Facing
conflict is not always the easiest task. In fact, sometimes a person would
rather disregard the potential issue looming over their head instead of dealing
with it up front and attempting to find a solution. This act of dodging a
conflict is caused avoidance, and it could create a worse outcome than having a
full-blown argument. Choosing not to discuss a current conflict you may be
dealing with could lead to many negative outcomes and because of this, I want
to encourage you to not pursue it as your conflict style.
When
a person chooses to not actively pursue the conflict, even though it is already
in existence, it creates a certain perception of that person and their goals.
In order to help understand these ideas and possible outcomes, let’s use Alfred
as an example. Alfred knows that Bruce is frustrated with him for a reason
related to trust issues. Instead of facing Bruce about their bond of trust, he
chooses to avoid the situation and act like everything is okay. One outcome of
this could be that Alfred is perceived as uncaring about his and Bruce’s
relationship. Bruce may believe because Alfred is avoiding the situation, he
could simply care less about their relationship, which give Bruce more of a
reason to lose his trust in him. Even though this may not be what Alfred’s
intentions are, this is how he is coming off.
Another
issue that arises with avoidance is how it may cause it to expand and build
even more than the original conflict itself was worth. In this case, Alfred’s
avoidance to his and Bruce’s conflict starts with Bruce being frustrated and
questioning Alfred’s actions. Because the conflict is never discussed, eventually
Bruce become angry with Alfred, and even though it start with some trust
issues, Bruce now gets mad at Alfred’s present and that he does not deal with
any situation and possibly accuses him of being a coward. Alfred’s intentions
may be to avoid the conflict until it goes away, but because the conflict
actually builds without discussion, it is doing the complete opposite of
Alfred’s goal.
Another
issue that may occur is the avoidance/criticize loop. So being that Alfred has
chose to avoid the trust issues him and Bruce are experiencing and because it
is starting to heat up because of the avoidance, it could enter this loop.

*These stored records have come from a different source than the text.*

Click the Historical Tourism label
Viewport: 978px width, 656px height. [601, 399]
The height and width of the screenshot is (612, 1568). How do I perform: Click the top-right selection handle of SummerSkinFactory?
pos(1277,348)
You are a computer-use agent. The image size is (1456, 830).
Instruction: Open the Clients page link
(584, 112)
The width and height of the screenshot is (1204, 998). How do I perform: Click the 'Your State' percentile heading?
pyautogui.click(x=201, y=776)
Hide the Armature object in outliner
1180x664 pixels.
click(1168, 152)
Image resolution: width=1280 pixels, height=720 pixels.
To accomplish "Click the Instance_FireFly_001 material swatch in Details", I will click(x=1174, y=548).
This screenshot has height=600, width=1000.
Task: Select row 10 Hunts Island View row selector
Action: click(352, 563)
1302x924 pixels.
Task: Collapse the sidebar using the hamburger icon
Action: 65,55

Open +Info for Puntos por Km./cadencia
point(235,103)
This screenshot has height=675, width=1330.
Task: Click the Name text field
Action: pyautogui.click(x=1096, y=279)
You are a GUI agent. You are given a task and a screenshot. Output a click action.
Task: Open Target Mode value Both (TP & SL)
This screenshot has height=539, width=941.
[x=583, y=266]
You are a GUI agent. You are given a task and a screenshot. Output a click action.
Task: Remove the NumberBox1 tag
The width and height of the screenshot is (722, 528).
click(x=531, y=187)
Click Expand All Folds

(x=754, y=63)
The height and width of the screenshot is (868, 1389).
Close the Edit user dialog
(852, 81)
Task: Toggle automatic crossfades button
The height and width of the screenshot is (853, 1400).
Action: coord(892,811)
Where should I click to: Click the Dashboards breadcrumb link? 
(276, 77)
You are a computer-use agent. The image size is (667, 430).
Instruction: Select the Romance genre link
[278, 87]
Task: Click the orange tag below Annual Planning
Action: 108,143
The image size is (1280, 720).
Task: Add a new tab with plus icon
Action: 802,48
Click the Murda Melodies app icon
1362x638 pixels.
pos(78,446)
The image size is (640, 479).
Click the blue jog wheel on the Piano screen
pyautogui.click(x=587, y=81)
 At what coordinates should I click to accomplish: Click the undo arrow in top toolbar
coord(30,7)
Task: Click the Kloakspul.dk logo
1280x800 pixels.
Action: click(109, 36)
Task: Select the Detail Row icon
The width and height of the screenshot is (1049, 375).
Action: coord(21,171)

Someone may approach Alfred and ask if he has talked to Bruce yet, to which his
response is, “No. Why would I? He is a selfish jerk who only cares about his
own secrets and no one else’s.” The retort to that might be something about if
he’s ever tried to share his secrets or explain how hurt he is to Bruce. Alfred
would then claim that its not worth it because it would obviously not go
anywhere since Bruce is always busy doing his job and is gone all hours of the
day. The constant excuses that Alfred gives is him feeding into the avoidance
style and an excuse of why he does not need to address it.
Alfred
and Bruce have been excellent examples of what would happen if Alfred chose to
use the avoidance style of conflict in their relationship. Because these
examples prove that avoidance is not a necessarily beneficial technique, one
needs to know what a helpful way to approach conflict is. Integration, a way to
combine one person’s goals with another’s goals in a conflict, would be the
best way to move forward in a conflict. In this case, integration would allow
for Alfred to sit down with Bruce and discuss what the real issues are and what
they both want to achieve at the end of this conflict. This would allow for
both voices to be heard as well as a new outcome to fix the issues and restore
the friendship back to normal.
Obviously,
this may be hard for Alfred or others like Alfred who normally choose to avoid
conflict. Confrontation is not easy in any way, however, using a style like
integration allows for every person in the conflict to have a voice and have
their goals seem as important as the other person’s goals. It also might be
difficult to not be standoffish is one of the persons have fallen into the
avoidance/conflict loop, but with the ability to share each other’s thoughts
and feelings, it allows for a potentially better outcome.
Avoidance
can have some negative outcomes, which could lead in the ultimate failure of a
friendship or relationship. Because of this, the substitution of integration in
avoidance’s place will allow for everyone’s to feel important and for a better-compiled
and more fair outcome to occur.
Hocker, J., & Wilmot, W. (2011). Conflict Style. In Interpersonal Conflict(9th ed., pp. 151-166). New York, New York: The McGraw Hill Companies.